_WHAT YOU NEED TO DO:_
(a) Answer these questions from the article on the 1964 smoking report, marking your answers (i), (ii) and (iii):
(i) About how many reporters filed into the State Department auditorium?
(ii) How many months did the advisory committee take to produce the Report?
(iii) What share of North Carolina's $1.1 billion in 1964 farm receipts came from tobacco?
(b) Condense the paragraph of the article on the 1964 smoking report that begins "Nowadays, the joke is that," keeping its main facts.
(c) Set down the part of the article on the 1964 smoking report that opens with the words containing "PositionTobacco industry" and closes with "have a cigarette.".

_EXTRACT TO READ:_
Snuffed Out.

PositionTobacco industry

Snuffed Out

They released the report on a Saturday, when the financial markets would be closed. This was by design. At 9:30 a.m., the reporters--about 200 in all--filed into the auditorium at the State Department. They were given the 387-page document. The enormous room and a few hallways had been sealed off from the rest of the building. Guards were posted at the exits, and once inside, no one was allowed to leave. The press conference was to start at 11, giving the journalists and others in attendance all of 90 minutes to read the Report. Just for that day--because of that day--smoking was banned in the auditorium, so many of those on hand lounged in the adjacent corridors, where it was OK to have a cigarette.

At 11 that morning, Jan. 11, 1964, Surgeon General Luther Terry took to the podium. He made a few statements about his advisory committee's professionalism and hard work during the 18 months it took to produce the Report. Then he got down to business. "Out of its long and exhaustive deliberation the committee has reached the overall judgment that smoking is a health hazard of sufficient importance to the United States to warrant remedial action. "An hour later, the news conference ended, and the reporters streamed out of the building to file their stories. The lead headlines in the Sunday newspapers said it all: "Cancer Link Held Certain" and "U.S. Report Calls Cigarettes Peril." But across North Carolina, in the heart of tobacco country, there was a parallel story line, a spin espoused by the politicians and the farmers and the cigarette industry. It asserted Terry and his scientists and ill their statistics were mistaken in their conclusions. The Winton-Salem Journal ran a sidebar on its front page with the headline "Short-Lived Impact is Predicted." The paper quoted one tobacco man's opinion of the report: "I give it less than 30 days to be forgotten." U.S. Sen. Sam Ervin said of the findings, "These are about on a plane with the conclusion of the past that malaria was caused by the night air."

They were wrong. In many ways, the Report, issued 50 years ago, changed North Carolina's economy. Not by itself, of course, but the federal government's decision to declare war on smoking, on tobacco and, by extension, on our defining industry and most profitable crop, was the singular shove that pushed the state toward where it is today.

Nowadays, the joke is that the only place you hear about Tobacco Road is on ESPN during college basketball season, but in 1964 North Carolina was shaded and sheltered by the golden leaf. Tobacco dominated Tar Heel agriculture, accounting for half of the $1.1 billion in total farm receipts. Equally important, it could be profitably grown on small plots, on average only a few acres, so tens of thousands of families raised crops that were flue-cured, then taken down to the warehouses to be sold. The cash it put in those farmers' pockets drove local economies.

_EXCERPTED RECORDS:_
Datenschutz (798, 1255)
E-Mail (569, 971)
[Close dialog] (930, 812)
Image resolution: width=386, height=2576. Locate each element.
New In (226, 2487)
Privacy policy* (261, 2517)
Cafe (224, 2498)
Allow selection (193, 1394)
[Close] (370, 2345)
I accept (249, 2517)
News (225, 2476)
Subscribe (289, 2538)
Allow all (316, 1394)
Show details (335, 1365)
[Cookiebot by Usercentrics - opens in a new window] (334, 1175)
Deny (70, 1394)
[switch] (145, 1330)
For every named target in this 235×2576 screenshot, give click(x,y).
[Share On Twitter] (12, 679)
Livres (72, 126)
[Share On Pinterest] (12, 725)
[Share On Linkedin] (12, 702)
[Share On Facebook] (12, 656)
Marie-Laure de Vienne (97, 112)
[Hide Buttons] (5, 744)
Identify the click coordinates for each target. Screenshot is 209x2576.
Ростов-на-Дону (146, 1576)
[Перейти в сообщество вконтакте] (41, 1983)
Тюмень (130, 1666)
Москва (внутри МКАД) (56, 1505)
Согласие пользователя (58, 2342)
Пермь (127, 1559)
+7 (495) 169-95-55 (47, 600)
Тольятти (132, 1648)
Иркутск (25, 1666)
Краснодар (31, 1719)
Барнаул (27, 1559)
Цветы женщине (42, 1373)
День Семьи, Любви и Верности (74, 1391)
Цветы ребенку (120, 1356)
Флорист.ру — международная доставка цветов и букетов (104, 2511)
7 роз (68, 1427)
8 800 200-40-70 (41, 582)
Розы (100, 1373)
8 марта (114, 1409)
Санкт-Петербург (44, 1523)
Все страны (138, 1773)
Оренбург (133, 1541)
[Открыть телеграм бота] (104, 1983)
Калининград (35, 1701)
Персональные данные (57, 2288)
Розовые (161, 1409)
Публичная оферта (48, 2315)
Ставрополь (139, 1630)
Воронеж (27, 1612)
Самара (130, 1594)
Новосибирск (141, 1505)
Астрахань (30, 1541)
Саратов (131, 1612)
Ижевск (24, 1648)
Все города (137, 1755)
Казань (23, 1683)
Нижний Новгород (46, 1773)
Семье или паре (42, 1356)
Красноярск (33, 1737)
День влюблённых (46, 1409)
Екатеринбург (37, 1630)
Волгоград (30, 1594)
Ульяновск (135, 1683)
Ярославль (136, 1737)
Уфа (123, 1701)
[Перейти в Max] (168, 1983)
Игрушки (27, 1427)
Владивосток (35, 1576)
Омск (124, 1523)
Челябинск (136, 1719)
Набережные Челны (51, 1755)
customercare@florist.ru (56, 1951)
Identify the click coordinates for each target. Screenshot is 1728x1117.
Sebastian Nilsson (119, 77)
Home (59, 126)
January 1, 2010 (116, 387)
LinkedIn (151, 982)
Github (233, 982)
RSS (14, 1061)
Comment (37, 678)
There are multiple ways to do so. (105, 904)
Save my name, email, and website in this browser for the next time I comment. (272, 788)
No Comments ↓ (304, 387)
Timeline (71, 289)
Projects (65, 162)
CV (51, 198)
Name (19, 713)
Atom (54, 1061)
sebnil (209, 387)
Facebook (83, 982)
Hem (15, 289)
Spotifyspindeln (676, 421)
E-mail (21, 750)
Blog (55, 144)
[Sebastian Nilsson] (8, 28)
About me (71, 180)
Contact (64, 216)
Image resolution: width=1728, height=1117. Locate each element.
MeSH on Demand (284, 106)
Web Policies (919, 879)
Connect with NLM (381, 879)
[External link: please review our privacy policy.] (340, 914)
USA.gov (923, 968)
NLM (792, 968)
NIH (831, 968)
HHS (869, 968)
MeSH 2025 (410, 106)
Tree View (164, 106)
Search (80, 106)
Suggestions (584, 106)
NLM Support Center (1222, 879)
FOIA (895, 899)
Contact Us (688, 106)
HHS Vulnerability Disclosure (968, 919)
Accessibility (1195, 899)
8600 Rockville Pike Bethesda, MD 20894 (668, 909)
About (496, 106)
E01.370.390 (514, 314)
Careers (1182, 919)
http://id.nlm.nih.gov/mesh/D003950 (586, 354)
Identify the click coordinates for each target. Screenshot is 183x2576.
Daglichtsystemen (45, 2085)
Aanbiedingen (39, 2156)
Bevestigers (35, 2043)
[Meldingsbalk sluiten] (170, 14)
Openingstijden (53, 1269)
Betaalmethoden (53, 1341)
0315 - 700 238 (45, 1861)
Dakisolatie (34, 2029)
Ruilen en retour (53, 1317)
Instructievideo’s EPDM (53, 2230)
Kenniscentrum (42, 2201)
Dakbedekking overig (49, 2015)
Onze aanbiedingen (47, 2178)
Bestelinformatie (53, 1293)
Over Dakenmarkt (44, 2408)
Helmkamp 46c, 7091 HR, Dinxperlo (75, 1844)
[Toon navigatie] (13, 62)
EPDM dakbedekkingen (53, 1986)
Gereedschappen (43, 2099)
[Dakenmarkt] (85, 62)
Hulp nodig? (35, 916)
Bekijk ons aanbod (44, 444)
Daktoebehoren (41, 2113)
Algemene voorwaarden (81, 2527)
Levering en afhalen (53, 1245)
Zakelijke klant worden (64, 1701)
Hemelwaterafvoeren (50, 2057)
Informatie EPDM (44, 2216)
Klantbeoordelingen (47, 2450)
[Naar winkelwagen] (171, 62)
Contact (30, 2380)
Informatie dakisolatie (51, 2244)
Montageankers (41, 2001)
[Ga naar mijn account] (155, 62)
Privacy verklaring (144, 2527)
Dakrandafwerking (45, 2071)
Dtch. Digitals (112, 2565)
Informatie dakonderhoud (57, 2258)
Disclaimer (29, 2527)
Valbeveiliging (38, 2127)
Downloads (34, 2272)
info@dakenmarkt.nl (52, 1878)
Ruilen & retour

_WRITTEN RESPONSES:_
(a)
(i) About 200.
(ii) 18 months.
(iii) Half.

(b) The joke today is that Tobacco Road is heard of only on ESPN during college basketball season. In 1964, however, tobacco dominated North Carolina agriculture and made up half of the $1.1 billion in total farm receipts. Because it could be grown profitably on small plots of only a few acres, tens of thousands of families raised it, flue-cured it and sold it at the warehouses. The cash it earned them drove local economies.

(c)
PositionTobacco industry

Snuffed Out

They released the report on a Saturday, when the financial markets would be closed. This was by design. At 9:30 a.m., the reporters--about 200 in all--filed into the auditorium at the State Department. They were given the 387-page document. The enormous room and a few hallways had been sealed off from the rest of the building. Guards were posted at the exits, and once inside, no one was allowed to leave. The press conference was to start at 11, giving the journalists and others in attendance all of 90 minutes to read the Report. Just for that day--because of that day--smoking was banned in the auditorium, so many of those on hand lounged in the adjacent corridors, where it was OK to have a cigarette.